**TEXTE SOURCE**
+-------+
La vie de Maitrīgupta traduite par Sylvain Lévi est celle qui fait partie du Siddha Amnāya que l'on trouve dans le "manuscrit de Sham Sher", decouvert au Népal en 1928 par Sylvain Lévi et Giuseppe Tucci. Mark Tatz considère ce document pratiquement comptemporain à Maitrīgupta et Sāgara (11ème s.) et pense que ce dernier aurait pu en être l'auteur. Il contient des renseignements intéressants sur les années de formation de Maitrīgupta. La version hagiographique tibétaine la plus proche de celle du manuscrit et la version de Pao tsuklak (dpa' bo gtsug lag 'phreng ba 1504-1566).
+-------+
**DÉFI 1**
Reproduisez à l'identique, dans le texte sur la vie de Maitrīgupta, le passage qui va de « La vie de Maitrīgupta » jusqu'à « lag 'phreng ba 1504-1566). ».
**DÉFI 2**
Poursuivez la rédaction du texte sur la vie de Maitrīgupta à la suite de sa dernière phrase.

**DONNÉES FOURNIES**
+-------+
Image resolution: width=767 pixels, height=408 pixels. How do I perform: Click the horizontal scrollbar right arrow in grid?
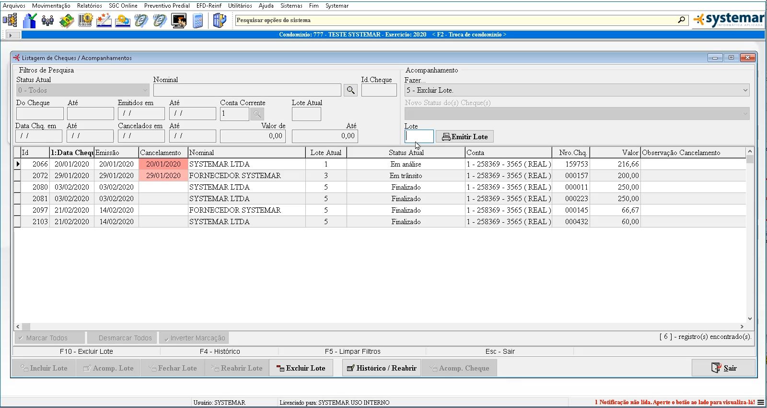pyautogui.click(x=742, y=326)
+-------+
**RÉPONSE À L'EXERCICE 1**
La vie de Maitrīgupta traduite par Sylvain Lévi est celle qui fait partie du Siddha Amnāya que l'on trouve dans le "manuscrit de Sham Sher", decouvert au Népal en 1928 par Sylvain Lévi et Giuseppe Tucci. Mark Tatz considère ce document pratiquement comptemporain à Maitrīgupta et Sāgara (11ème s.) et pense que ce dernier aurait pu en être l'auteur. Il contient des renseignements intéressants sur les années de formation de Maitrīgupta. La version hagiographique tibétaine la plus proche de celle du manuscrit et la version de Pao tsuklak (dpa' bo gtsug lag 'phreng ba 1504-1566).

**RÉPONSE À L'EXERCICE 2**
Il y a quelques différences importantes avec la version de Pema Karpo (16ème s.). La déesse qui l'envoie chercher Śavaripa est Tārā et c'est Śavaripa qui lui transmet la pratique de Vajrayoginī. Maitrīgupta semble être un pratiquant de Tārā, qui est un "tantra de l’action" (S. kriyā tantra T. bya rgyud), il pratique son maṇḍala plusieurs fois par jour, suit un certain régime, puis pratique le jeune. Après sa vision (S. sākṣāddarśana) de Śavaripa, il compose un Commentaire sur les quatre mudrā du Pañcakrama (Pañcakramacaturmudrādivyākhyānaṁ), reçoit l'Instruction (S. upadeśa) et joue même de la vinā… Comme il était incapable de produire les manifestations corporelles (S. kāya-vyūha) comme son compagnon Sāgara, il demanda conseil à Śavaripa. Celui-ci lui apprend que c'est parce qu'il y mêle des concepts de différenciation (S. vikalpasambhūtatvāt) et qu'il y arrivera à travers la vision directe (S. darśanāprakāśanāṁ). Celle-ci lui deviendra accessible grâce à l'Instruction de Vajrayoginī (S. Vajrayoginyupadeśa) qu'il "réussira dès cette vie-ci". "Ayant énoncé l'Instruction (S. upadeśa), le Saint (S. Bhaṭṭāraka) disparut."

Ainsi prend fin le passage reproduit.